# How about some pictures of goat "toys"?



## Our7Wonders (Feb 5, 2011)

I'd love to see what you all have in your goat areas for the babies to play and climb on.  

I have one of those big spools for wire, but in looking at it, I'm thinking how the heck is a baby goat going to be able to play on that?  It's too big for them to get up on - perhaps if I were to build some steps for it.  So what kind of things to you put out for them?

Do the adults ever want to climb/play?  I've found mine climbing on to straw bales on occasion and I wonder if they wouldn't like some bigger things out in the area for them too.  Mine are dairy girls, so I know I'd need to keep their udders in mind if we were to put anything out for them.  What do you think?


----------



## 20kidsonhill (Feb 5, 2011)




----------



## cstafford93514@yahoo.com (Feb 5, 2011)

Hey, 
My DH took a round of firewood and screwed a 1X12 to it. The goatlings had a ball playing teeter-totter and pushing n slidding around on the thing and each other.  
Carol


----------



## julieq (Feb 5, 2011)

Nothing fancy here, just tires to jump on and cuddle down in the middle of.


----------



## themrslove (Feb 6, 2011)

I don't have a picture of it, but we made a couple foot "mountain" for them out of a big pile of reclaimed flagstone.  They love bounding up to the top and then pushing each other off.  

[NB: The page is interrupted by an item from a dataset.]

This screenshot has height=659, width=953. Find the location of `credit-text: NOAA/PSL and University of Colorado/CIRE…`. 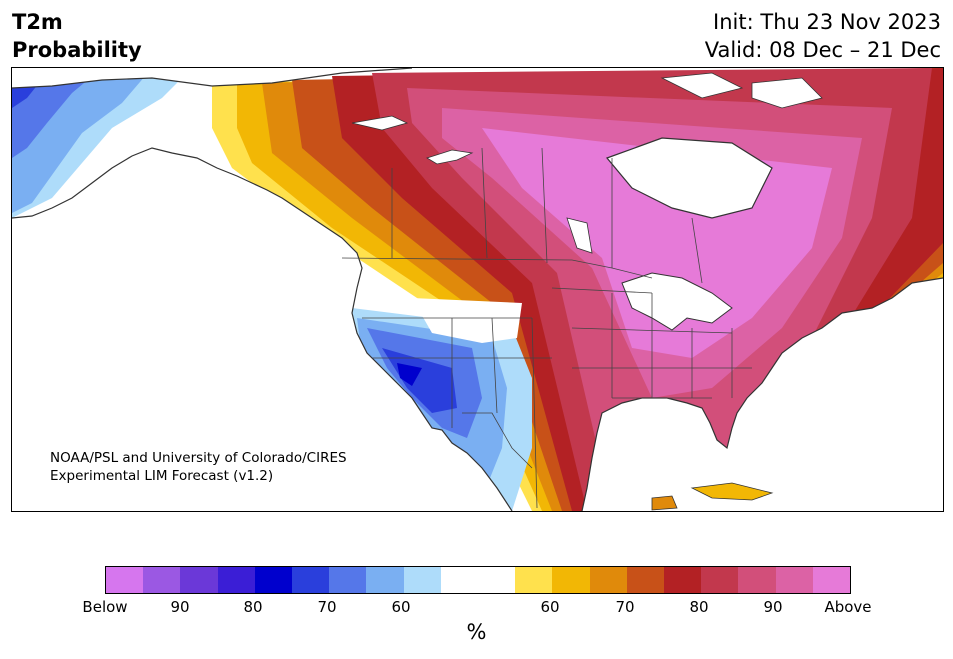

credit-text: NOAA/PSL and University of Colorado/CIRE… is located at coordinates (198, 467).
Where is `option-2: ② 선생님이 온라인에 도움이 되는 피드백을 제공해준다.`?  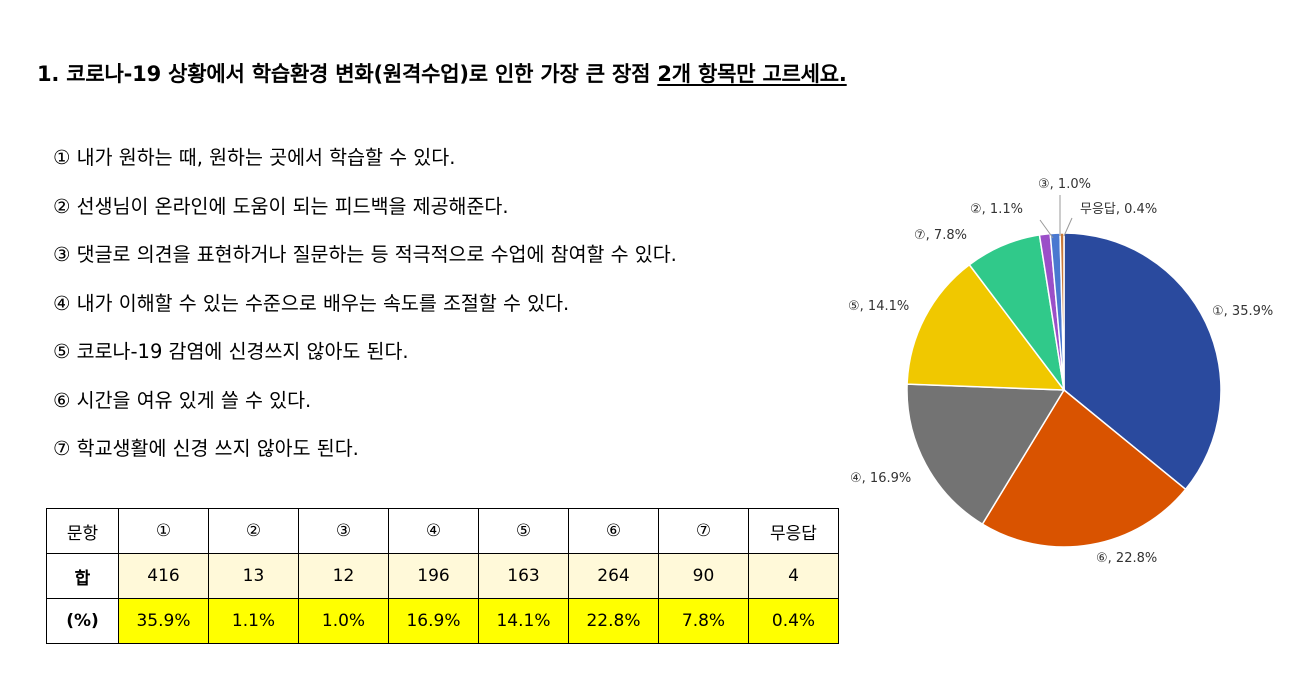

Plus, it had an unintended benefit!  It cuts down on the time between hoof trimmings!


----------



## ksalvagno (Feb 6, 2011)

I use Step 2 and Little Tikes climbing toys. The Little Tikes Cubes are great. I also have the Step 2 Clubhouse in the yard for the girls. Not to mention picnic tables are great.


----------



## Horsefly (Feb 6, 2011)

cstafford93514@yahoo.com said:
			
		

> Hey,
> My DH took a round of firewood and screwed a 1X12 to it. The goatlings had a ball playing teeter-totter and pushing n slidding around on the thing and each other.
> Carol


That sound like fun and easy to do.  I might have to go make one of those now.


----------



## farmerJohn (Feb 6, 2011)

I have an old cattle rack for the bed of a pickup that was rusting out in the pasture and i put old car trailer floor boards at different levels on it, the goats love it, especially the weather, he loves using the ends as diving boards to pounce on his sister, when the snow finally melts ill take some pictures


----------



## Our7Wonders (Feb 7, 2011)

Thanks guys!  I need to start getting some things together for them.  I'm so excited for babies!!!!  I just wish I could skip the whole kidding thing - that part has me SUPER stressed out.  But BABIES will hopefully make it all worth it!


----------



## Mammawannagoat (Apr 19, 2011)

I'm at this stage too!  Getting ready to bring my babies home.  I have some large rocks/boulders I'm going to use for climbing too!


----------